- Directed by: Jamil Sulong Kemat Hassan (assistant director)
- Written by: Jaafar Abdullah Jamil Sulong
- Screenplay by: Jamil Sulong
- Story by: Jaafar Abdullah
- Produced by: Vee Meng Shaw
- Starring: Jins Shamsuddin; Sarimah; Salim Bachik; Salleh Kamil; Rahmah Rahmat;
- Cinematography: A. Bakar Ali
- Edited by: H. R. Narayana Hayat Harris
- Music by: Yusof B Kassim Masdor
- Production company: Malay Film Productions
- Distributed by: Shaw Brothers
- Release date: 1966;
- Running time: 81 minutes
- Country: Singapore
- Languages: Malay language, English

= Gerak Kilat =

Singaporean action - thriller film

Gerak Kilat (1966), or Jefri Zain – Operation Lightning, is a classic Malay spy thriller directed by Jamil Sulong and produced by Malay Film Productions under the Shaw Brothers banner. Starring the legendary Jins Shamsuddin as the suave secret agent Jefri Zain, often dubbed the "Sean Connery of Asia", Sarimah Ahmad, Salim Bachik and Salleh Kamil.
==Synopsis==
When his fellow agent Ali is mysteriously killed during a mission, secret operative Jefri Zain is assigned to investigate.

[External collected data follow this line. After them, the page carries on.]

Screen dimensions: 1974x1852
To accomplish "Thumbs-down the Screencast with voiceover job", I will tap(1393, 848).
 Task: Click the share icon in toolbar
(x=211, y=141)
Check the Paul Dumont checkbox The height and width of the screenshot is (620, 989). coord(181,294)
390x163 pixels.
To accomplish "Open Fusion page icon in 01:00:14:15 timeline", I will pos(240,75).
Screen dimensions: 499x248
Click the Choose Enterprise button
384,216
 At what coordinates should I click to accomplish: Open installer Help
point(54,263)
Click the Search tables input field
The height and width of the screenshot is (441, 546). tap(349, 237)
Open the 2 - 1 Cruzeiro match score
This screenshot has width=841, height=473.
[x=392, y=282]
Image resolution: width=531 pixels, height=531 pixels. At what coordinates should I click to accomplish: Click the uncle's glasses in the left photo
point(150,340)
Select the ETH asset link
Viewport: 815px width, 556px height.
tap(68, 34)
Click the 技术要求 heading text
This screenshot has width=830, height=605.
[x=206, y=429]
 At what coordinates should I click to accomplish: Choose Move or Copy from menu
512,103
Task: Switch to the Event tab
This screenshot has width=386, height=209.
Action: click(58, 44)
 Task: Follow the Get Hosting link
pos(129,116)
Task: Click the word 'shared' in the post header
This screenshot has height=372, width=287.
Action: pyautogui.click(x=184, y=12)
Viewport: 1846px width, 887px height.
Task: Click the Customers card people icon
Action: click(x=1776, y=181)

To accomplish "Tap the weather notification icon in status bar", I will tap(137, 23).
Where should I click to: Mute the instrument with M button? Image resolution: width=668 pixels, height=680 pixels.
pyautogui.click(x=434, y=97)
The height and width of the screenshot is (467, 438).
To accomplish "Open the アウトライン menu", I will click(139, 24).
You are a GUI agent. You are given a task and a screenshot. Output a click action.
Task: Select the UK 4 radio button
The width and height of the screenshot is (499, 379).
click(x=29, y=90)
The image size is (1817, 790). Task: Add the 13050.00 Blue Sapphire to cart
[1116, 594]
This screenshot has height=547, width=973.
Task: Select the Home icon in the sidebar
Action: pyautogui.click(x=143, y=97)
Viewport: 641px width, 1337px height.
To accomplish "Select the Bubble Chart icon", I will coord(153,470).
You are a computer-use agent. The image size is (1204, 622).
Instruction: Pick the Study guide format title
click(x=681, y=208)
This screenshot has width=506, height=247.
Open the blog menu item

His search uncovers a dangerous underground organization led by the ruthless Commander G-Man, whose plans threaten national security. With the help of his allies Tina and Eddie, Jefri relies on his wits and an arsenal of ingenious spy gadgets to outsmart assassins, infiltrate enemy hideouts, and bring the villains to justice.

== Main character ==

- Jins Shamsuddin as Seargent Jefri Zain, 007 Singapore agent who investigates Gerak Kilat's mission
- Sarimah as Tina
- Salim Bachik as Eddie
- Salleh Kamil as Commander G-Man, antagonist who was operative of Operation Lightning
- Rahmah Rahmat as Ratna

=== Supporting cast ===

- Shariff Dol as Botak , Commander G-Man's follower and assistant
- Hashim Salleh as Ali , Jefri's informant who first died at the beach
- Ali Fiji as Commander G-Man's follower
- M. Rafiee as Commander G-Man's Follower
- Omar Suwita as Commander G-Man 's follower
- Sarban Singh as Commander G-Man's follower
- Margaret Clougher as Agent No. 4
- Sylvia Koh as Mei Ling
- Renee Richardson
- Rita Cheong
- Tony Richardson
- Sharifah Aminah

=== Additional cast ===

- A. Galak as Commander G-Man's Follower

==Success==

This first Malay spy film was titled GERAK KILAT or OPERATION LIGHTNING in English. This film was first screened on 3 September 1966 and was warmly received by the public throughout Malaysia and Singapore. Jins Shamsudin has been given titles such as Singapore's Own Bond, James Bond of Malaysia and Sean Connery of Asia because he has successfully carried the character of Jefri Zain steadily. All the action movements in the film were done by him himself without using the services of stuntmen.